The most recent discovery is that Jonah likes back rubs. A lot. And in particular, he likes to be massaged in the same spots that I do. While we were at the grocery store, I started rubbing his back right around the shoulder blades and the kid started twisting and squirming and laughing like I've never seen. It was like I had found baby catnip. A gentle massage at the base of the neck was almost more than the little guy could stand, and he started kicking his legs just like I do when I'm getting massaged.

I just hope that he's enjoying the sensation of massage, and not already suffering from tension. I just keep thinking about that Paula Poundstone routine, where the kid says "Oh, man, I am beat. I have been at the blocks all day." And I've seen at least one parody commercial for Ben Gay for Kids. I mean, he's not tense, right? Maybe I should watch him really carefully for a while and take him to the doctor three or four times to make sure that he's not tense.

I mean, I have no idea where he would get tension from. Or a furrowed brow. Maybe it's from his mother's side of the family.

Oh, yeah: he has mastered the bilabial fricative, known to the rabble as the "raspberry" or the "Bronx cheer." That's not just lip buzzing, either. He has mastered the full-on, tongue-rattling raspberry. I'm so proud.

 1:45 PM

Friday, November 07, 2003

Friday Five

Gord asks:

"To your mind, which five other innovations in history are those which were basically inevitable? Which events do you think were simply bound to happen, and if they'd not happened as they did in our history, would eventually have happened elsewhere or elsewhen, even in the face of something like one of the major world civilizations (along with its technical contributions to the long and intercultural ferment of the development of technologies) having been completely wiped out?"

It would be easier for me to list the things that I think would not have happened, but here are five "would have happened anyway" ideas that I find intriguing:

1. Nuclear weapons. No matter who invented them, humanity was going to create these.
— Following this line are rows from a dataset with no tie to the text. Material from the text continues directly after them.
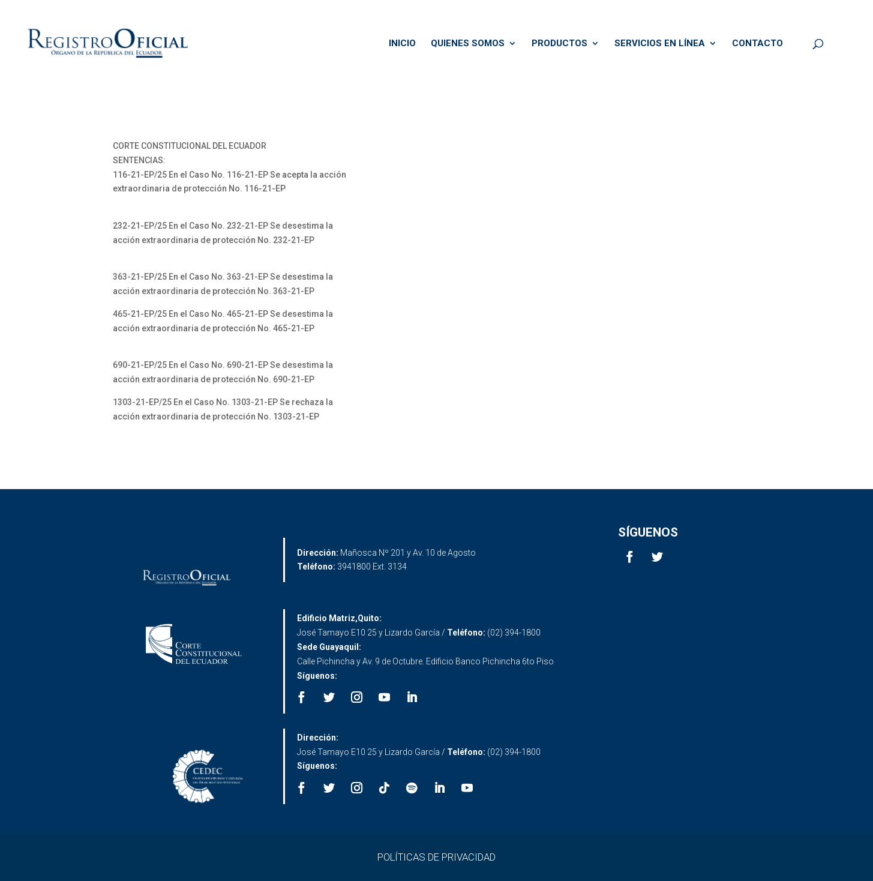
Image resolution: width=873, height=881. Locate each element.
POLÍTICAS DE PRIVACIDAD (436, 857)
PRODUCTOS (559, 44)
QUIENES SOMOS (468, 44)
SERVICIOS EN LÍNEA (659, 44)
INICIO (402, 44)
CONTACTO (757, 44)
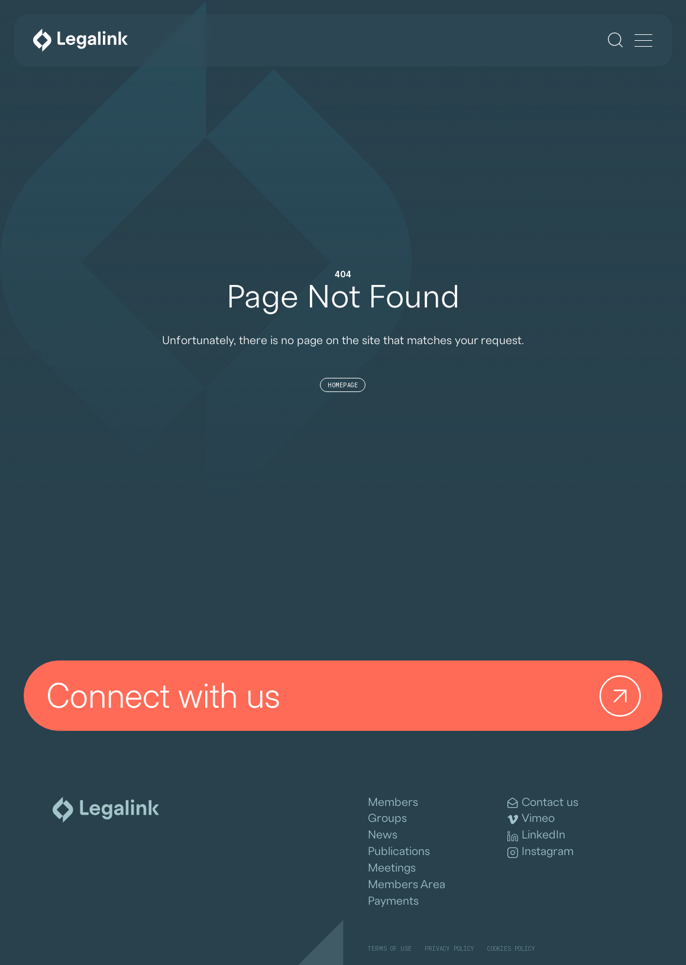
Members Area (406, 884)
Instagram (540, 852)
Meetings (392, 868)
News (382, 835)
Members (393, 802)
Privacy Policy (449, 949)
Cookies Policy (511, 949)
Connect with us (348, 696)
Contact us (542, 802)
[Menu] (643, 41)
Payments (393, 901)
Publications (399, 851)
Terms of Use (389, 949)
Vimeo (531, 818)
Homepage (343, 385)
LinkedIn (536, 835)
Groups (387, 818)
It's like kids that try to "outbid" each other until one finally breaks down and says "infinity."

2. The Internet. The Internet seems positively inevitable to me as an outcropping of the human desire to get information instantly. Ironically, I was reading today that bin Laden probably communicates using handwritten messages conveyed by personal messengers, because he knows that any use of technology could pinpoint him.

3. God. I think that anyone who looks at the natural world will deduce the existence of God. And I think that anyone who contemplates humanity's role in nature will deduce the Fall -- both our God-like nature and the evil that hampers it.

4. The domesticated dog. People will always need companions that aren't human, because humans will always have issues with other humans.

5. The merkin.

Other F5 participants are: Melissa, Adam, Merideth, Will, Chris, Gina, Dave, Craig, Gord, Adrienne, Nanette, Marvin, Rob, Laura and Jon, and it seems like we're adding more and more people whom I have never met. Excellent!

 5:30 PM
He's a flat caricature of a human being, and he's in the Oval Office.

And that guy he's with is Flat Stanley.

 8:54 AM

Tuesday, November 04, 2003

Don't Bother To Vote

It's Election Day today, but it doesn't matter. It's not even an important election -- it's an "off" year, so you won't be voting for President. You would just be choosing the people that make your city run. You know, educate your kids, pick up your garbage, police your streets, build your highways. Boring stuff.

So don't bother to vote.

This message brought to you by Informed Voters Who Don't Want Their Precious Vote Diluted By The Apathetic.